In April 2022, Prof. Broom talked to Clive Phillips for the Conversation with Clive series. In this series, leading farm animal welfare scientists and academic experts share with Clive Phillips their thoughts and experience of farm animal welfare issues, including those related to intensive animal farming systems, and developing countries. These 30-minute recorded dialogues are aimed at upskilling advocacy organizations concerned with farm animal welfare, helping them gain a more nuanced understanding of welfare issues from academics with deep knowledge of animal agriculture systems and direct experience of practices.
Timing of key topics discussed in the 38 minutes conversation:
- 0:43 Broom's interest in assessing the welfare of confined farm animals.
- 2:00 Pigs are very bright, complex, social animals that consumers want to see treated well.
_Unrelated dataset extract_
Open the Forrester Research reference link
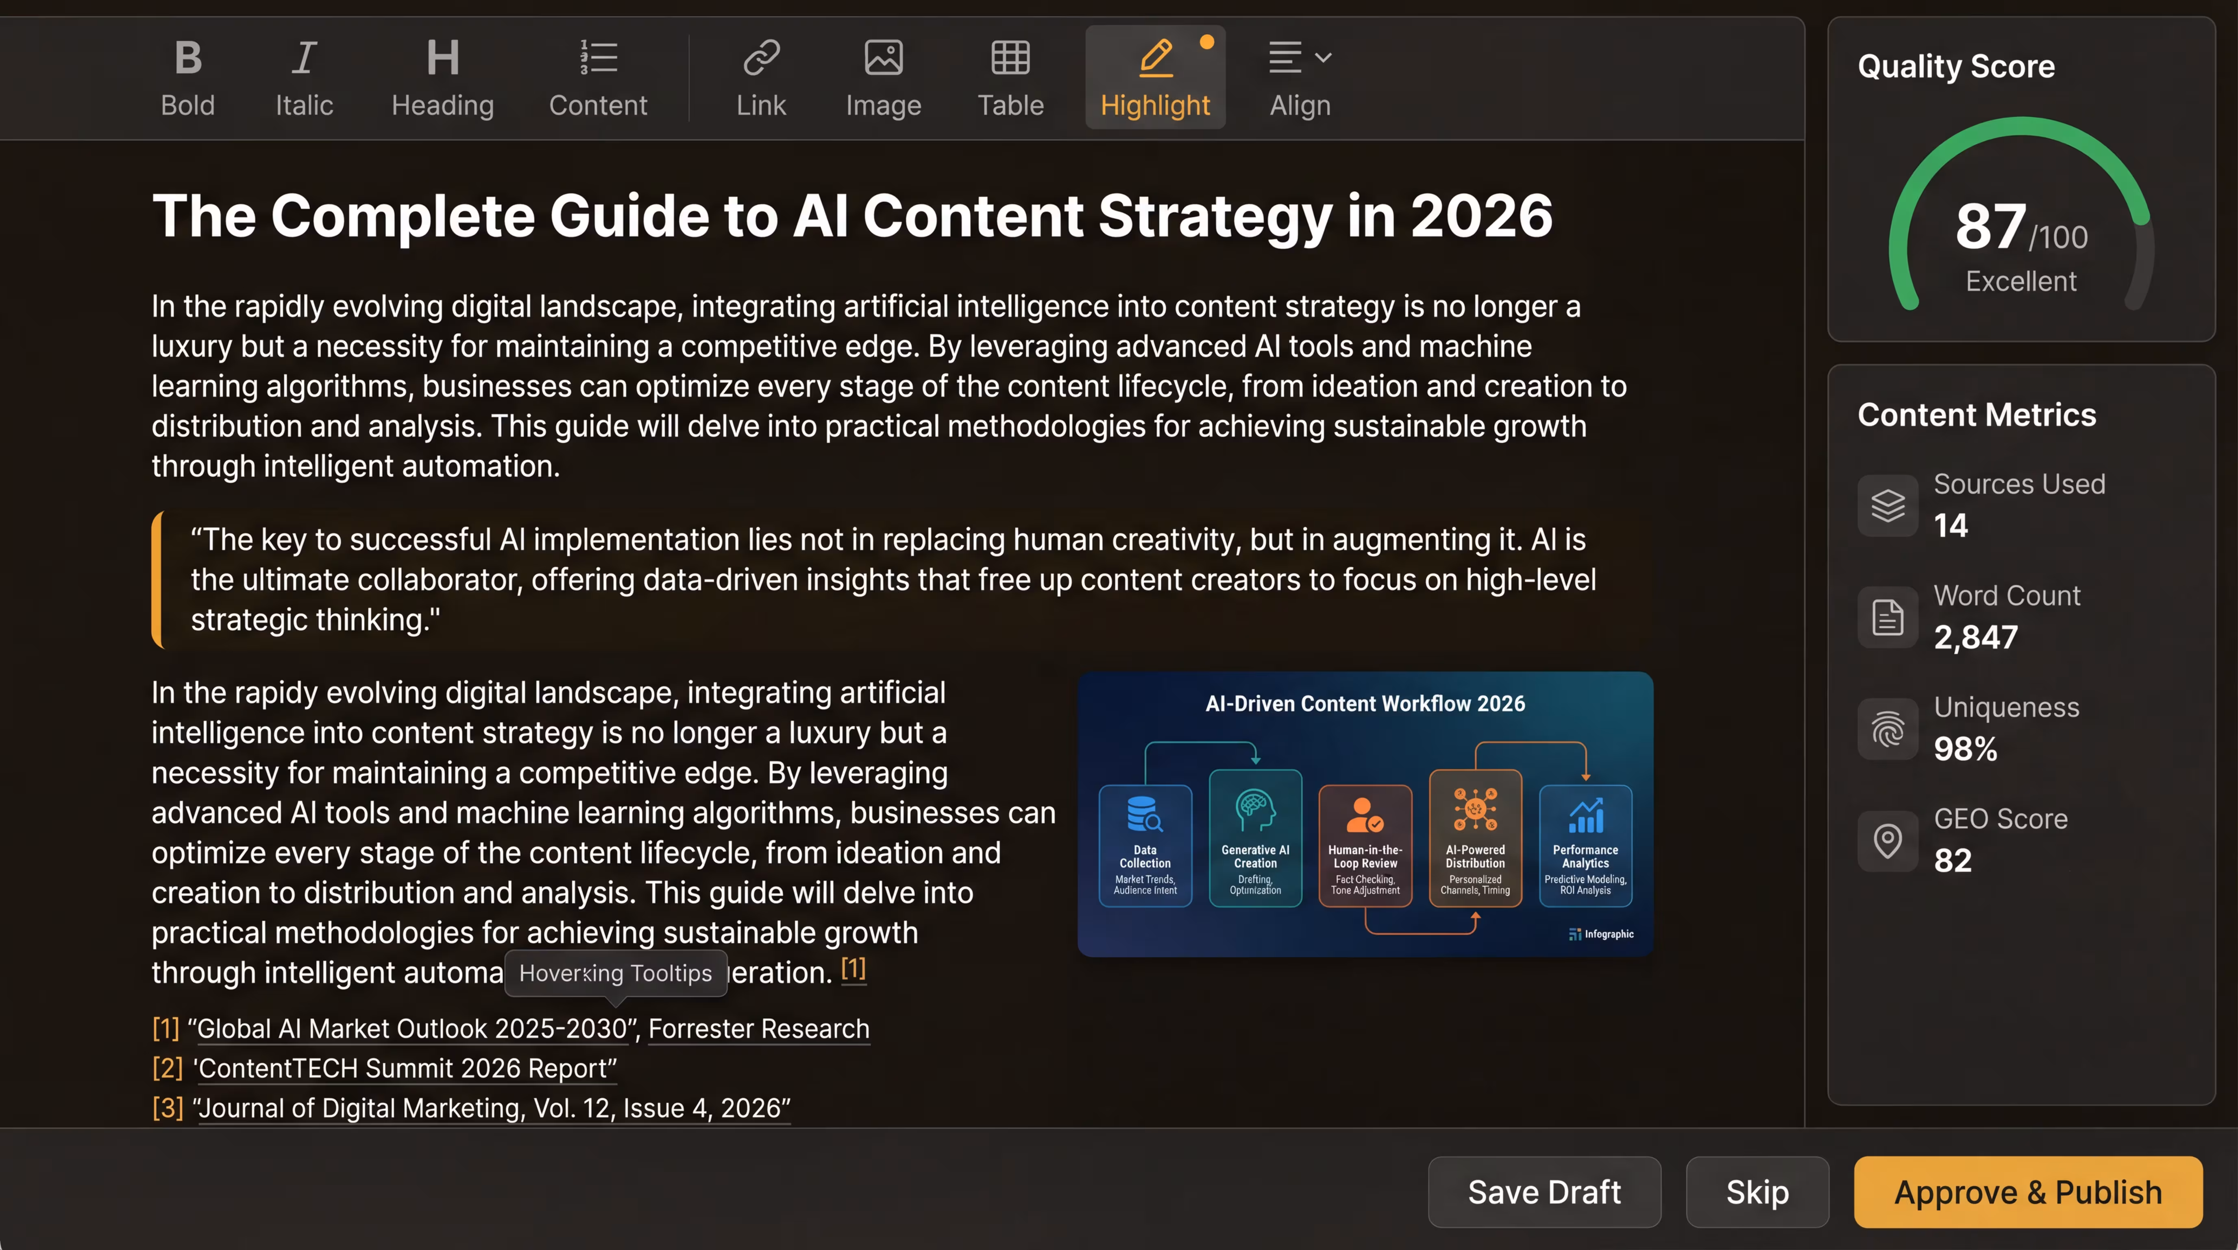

- 3:00 The worst pig welfare problem is their living condition and confinement because it affects their entire life.
- 3:50 Pig rearing changed since 1950, getting worse for the pigs, but in some countries there have been significant recent improvements in housing and practices.
- 6:00 A small number of pigs are kept free range around the world, but all countries have some amount of intensively-kept pigs.
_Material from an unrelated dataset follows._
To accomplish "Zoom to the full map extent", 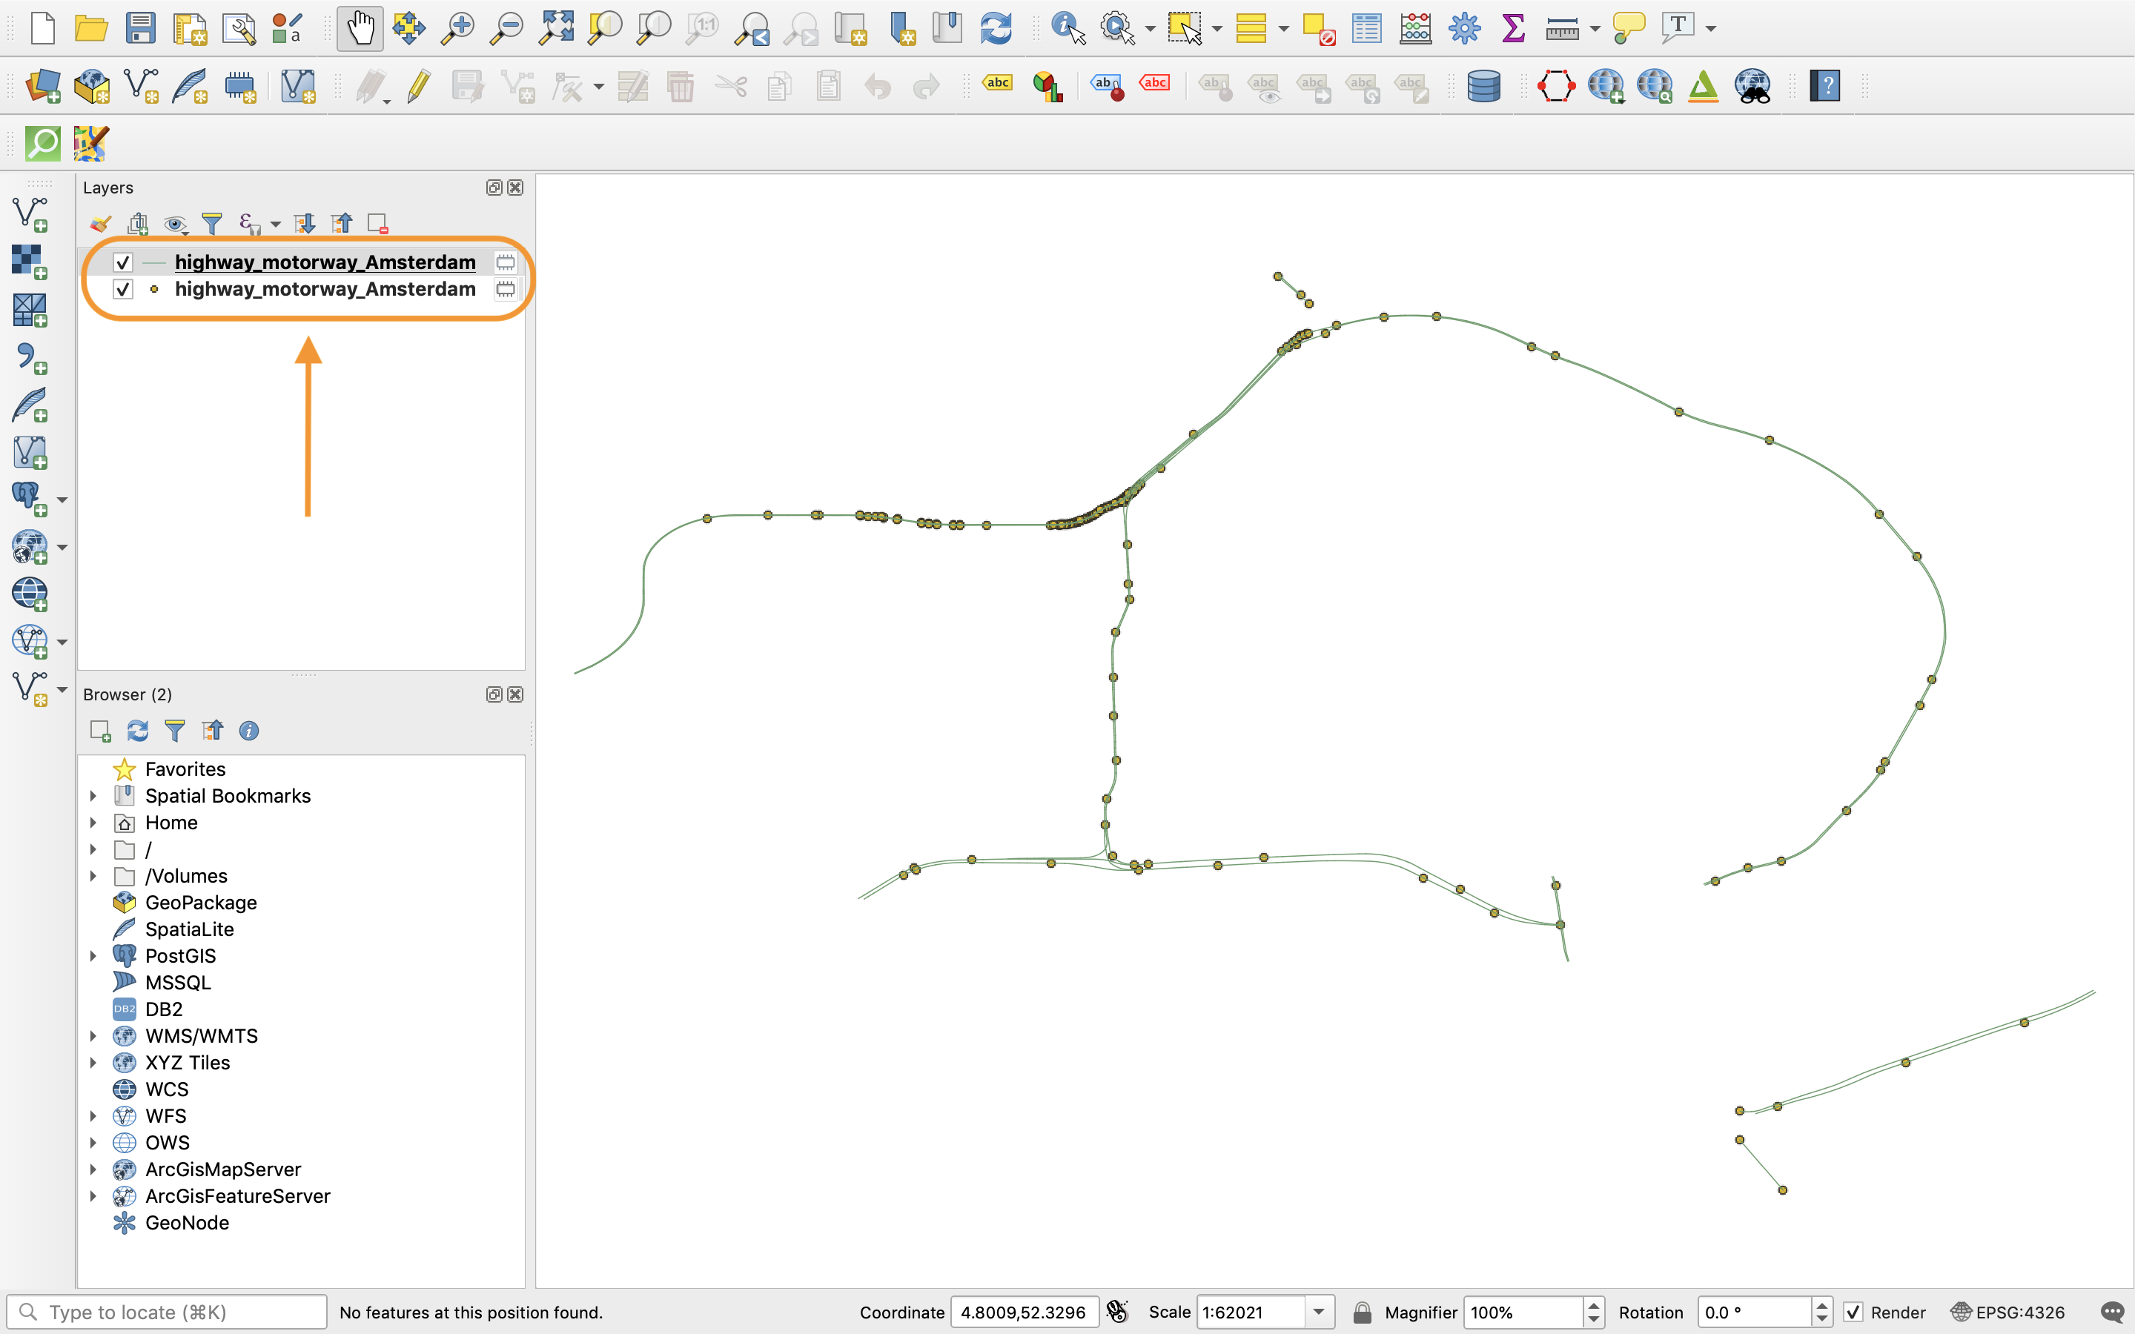I will tap(557, 27).
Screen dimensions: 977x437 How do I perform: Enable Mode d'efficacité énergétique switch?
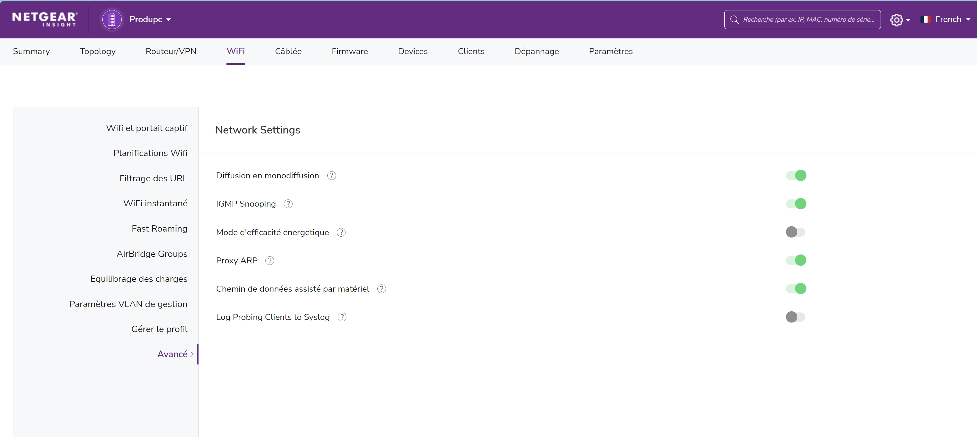(795, 232)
- 7:00 Customers want sustainability including in pig production.
- 7:40 The worst thing for pigs is confined conditions and being housed individually as pigs are social animals.
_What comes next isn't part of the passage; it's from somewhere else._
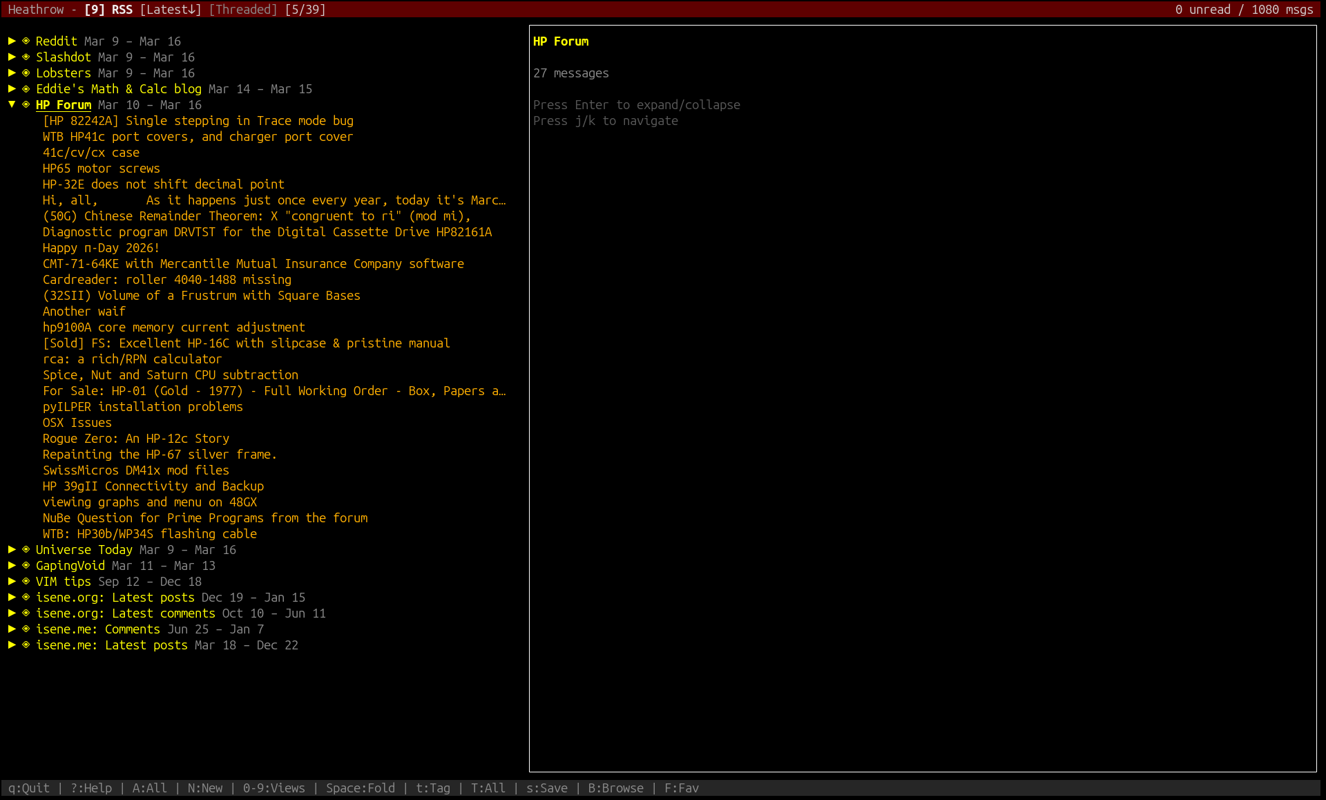
Task: Click the feed icon beside GapingVoid
Action: coord(26,565)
- 9:20 Sows squashing piglets happens only in confined space; viable alternatives to farrowing crates exist.
- 12:45 Welfare and diseases of free range outdoor pigs; fencing against wild boar.
- 16:36 In disease outbreaks there are ways to slaughter large numbers of animals without causing lots of suffering to the animals.
- 19:23 Problems with rearing piglets: castrations and teeth-clipping should be done with analgesics and anesthetics; tail-docking should not be done routinely as it causes long-term pain; tail-biting can be avoided and happens solely because of poor environmental conditions and high density.
- 25:00 Giving pigs more space improves pig welfare while costing farmers more money, but more consumers are now saying they will not buy pig meat unless the pigs are kept in good welfare conditions, and this is driving farmers to change; welfare of pigs is a major sustainability issue for consumers in Brazil.
- 27:42 Hanging tires is not enough to improve pig welfare.
- 29:20 Transporting pigs is more difficult than transporting cattle and sheep because transport has greater welfare impact on pigs; pigs' physiological response to transportation shows up in negative quality of pig meat; everyone in the transport chain needs to be involved; motion sickness.
- 33:38 The best systems of rearing pigs are enormously better than the worst systems.
- 34:38 The future: Feed pigs with resources that humans cannot eat (e.g. leaves), but must make sure that this does not spread diseases; heat treatment of food waste as pig feed is legal only in countries such as Japan and South Korea; pigs will likely continue to be used, but perhaps there will a bit less pig production.